* begin Source extract *

8. Concise Implementation of Linear Regression

Deep learning has witnessed a Cambrian explosion of sorts over the past decade. The sheer number of techniques, applications and algorithms by far surpasses the progress of previous decades. This is due to a fortuitous combination of multiple factors, one of which is the powerful free tools offered by a number of open source deep learning frameworks. Theano (Bergstra et al., 2010), DistBelief (Dean et al., 2012), and Caffe (Jia et al., 2014) arguably represent the first generation of such models that found widespread adoption. In contrast to earlier (seminal) works like SN2 (Simulateur Neuristique) (Bottou and Le Cun, 1988), which provided a Lisp-like programming experience, modern frameworks offer automatic differentiation and the convenience of Julia. These frameworks allow us to automate and modularize the repetitive work of implementing gradient-based learning algorithms.

* end Source extract *
* begin Supplied material *

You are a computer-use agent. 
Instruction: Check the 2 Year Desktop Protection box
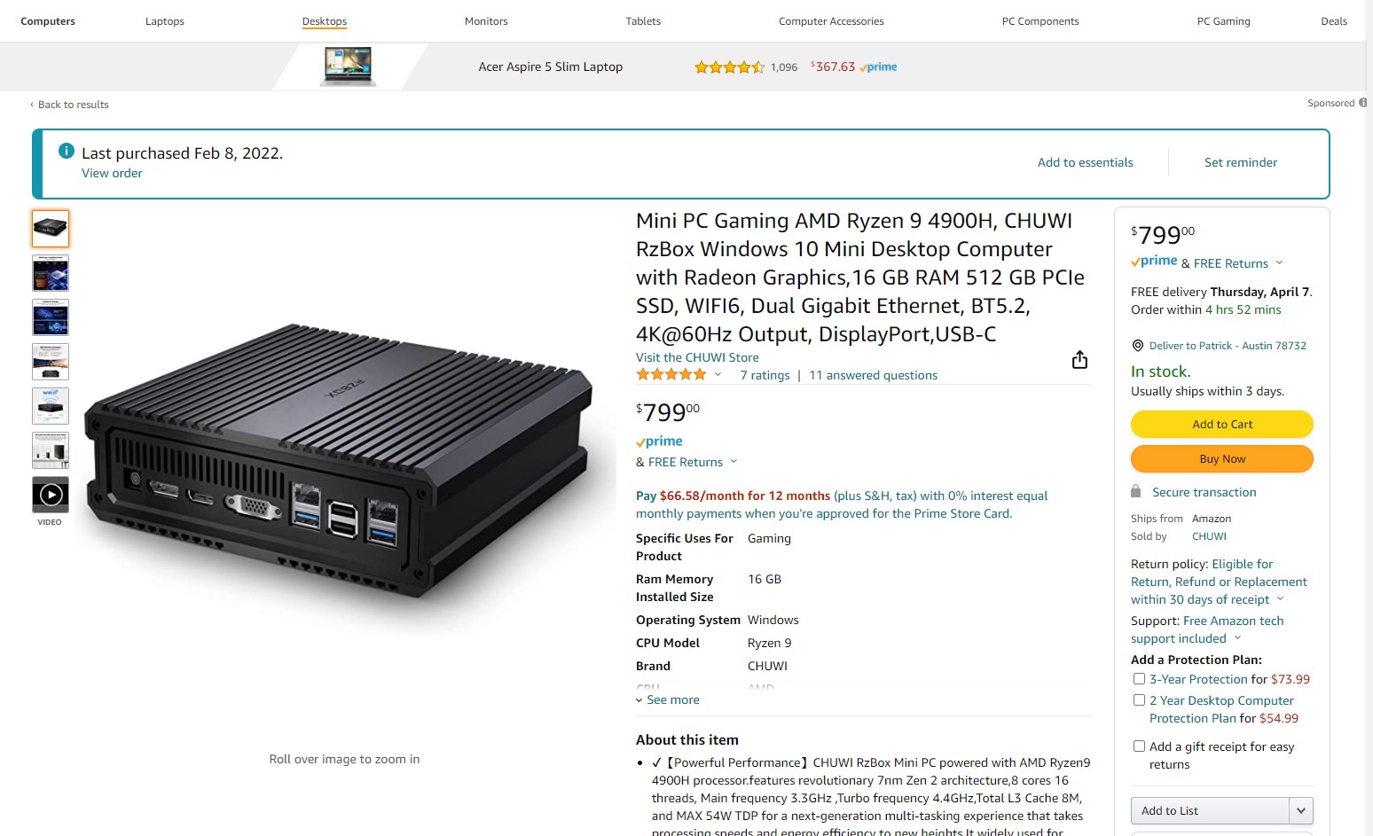pyautogui.click(x=1139, y=699)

* end Supplied material *

- Problems and tasks -
1. In the linear regression section, rewrite the passage from "Deep learning has" to "gradient-based learning algorithms.", changing "fortuitous" to "fortunate".
2. According to the linear regression section, which early work provided a Lisp-like programming experience?

- Full answers -
1.
Deep learning has witnessed a Cambrian explosion of sorts over the past decade. The sheer number of techniques, applications and algorithms by far surpasses the progress of previous decades. This is due to a fortunate combination of multiple factors, one of which is the powerful free tools offered by a number of open source deep learning frameworks. Theano (Bergstra et al., 2010), DistBelief (Dean et al., 2012), and Caffe (Jia et al., 2014) arguably represent the first generation of such models that found widespread adoption. In contrast to earlier (seminal) works like SN2 (Simulateur Neuristique) (Bottou and Le Cun, 1988), which provided a Lisp-like programming experience, modern frameworks offer automatic differentiation and the convenience of Julia. These frameworks allow us to automate and modularize the repetitive work of implementing gradient-based learning algorithms.

2. SN2 (Simulateur Neuristique)